PROBLEM TO WORK ON ▸ Report each line in the rows below that contains the string "width".

DATA EXTRACT ▸
★ ★ ★ ★

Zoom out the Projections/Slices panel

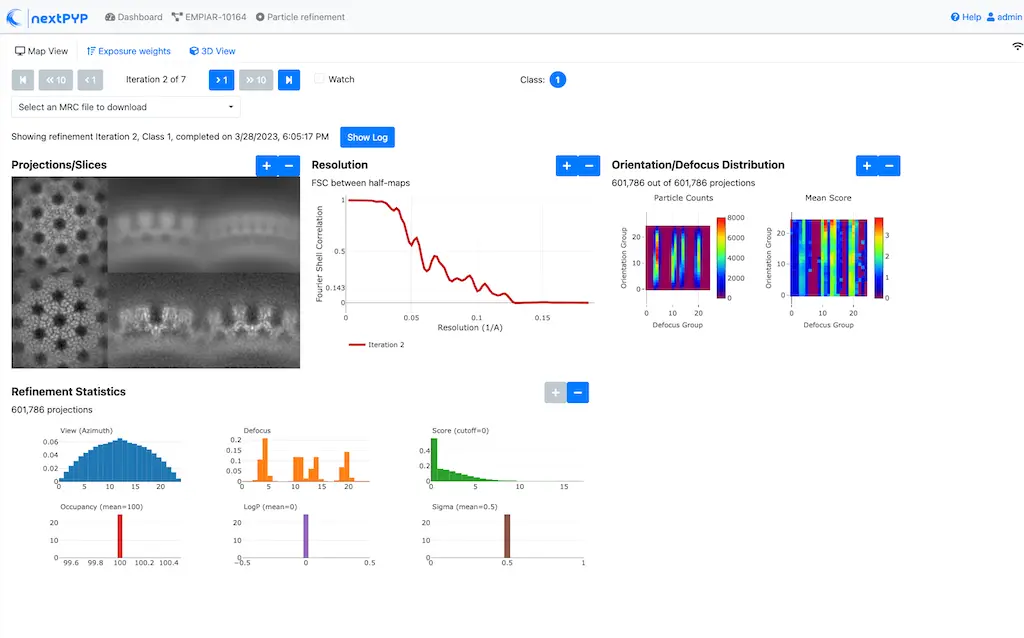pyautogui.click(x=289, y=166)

★ ★ ★ ★

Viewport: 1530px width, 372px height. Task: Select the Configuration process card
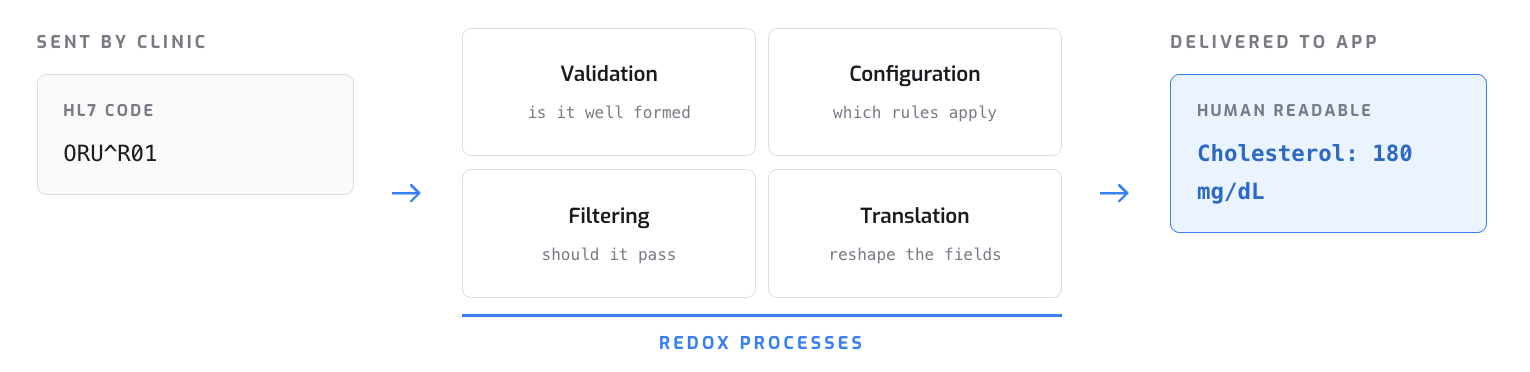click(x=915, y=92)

★ ★ ★ ★

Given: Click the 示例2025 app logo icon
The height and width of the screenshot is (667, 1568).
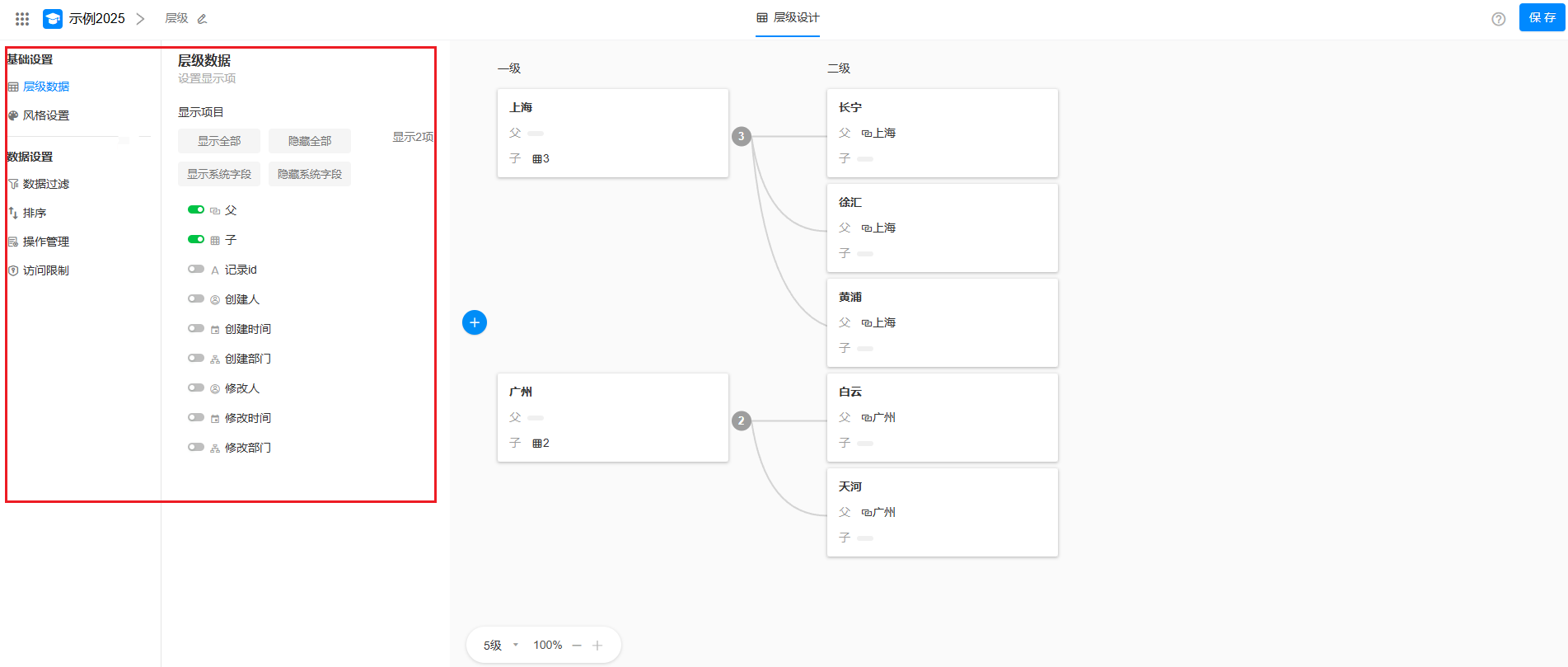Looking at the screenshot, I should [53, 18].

★ ★ ★ ★

THE RESULT ▸
Viewport: 1530px width, 372px height. Task: Select the Configuration process card
The height and width of the screenshot is (667, 1568).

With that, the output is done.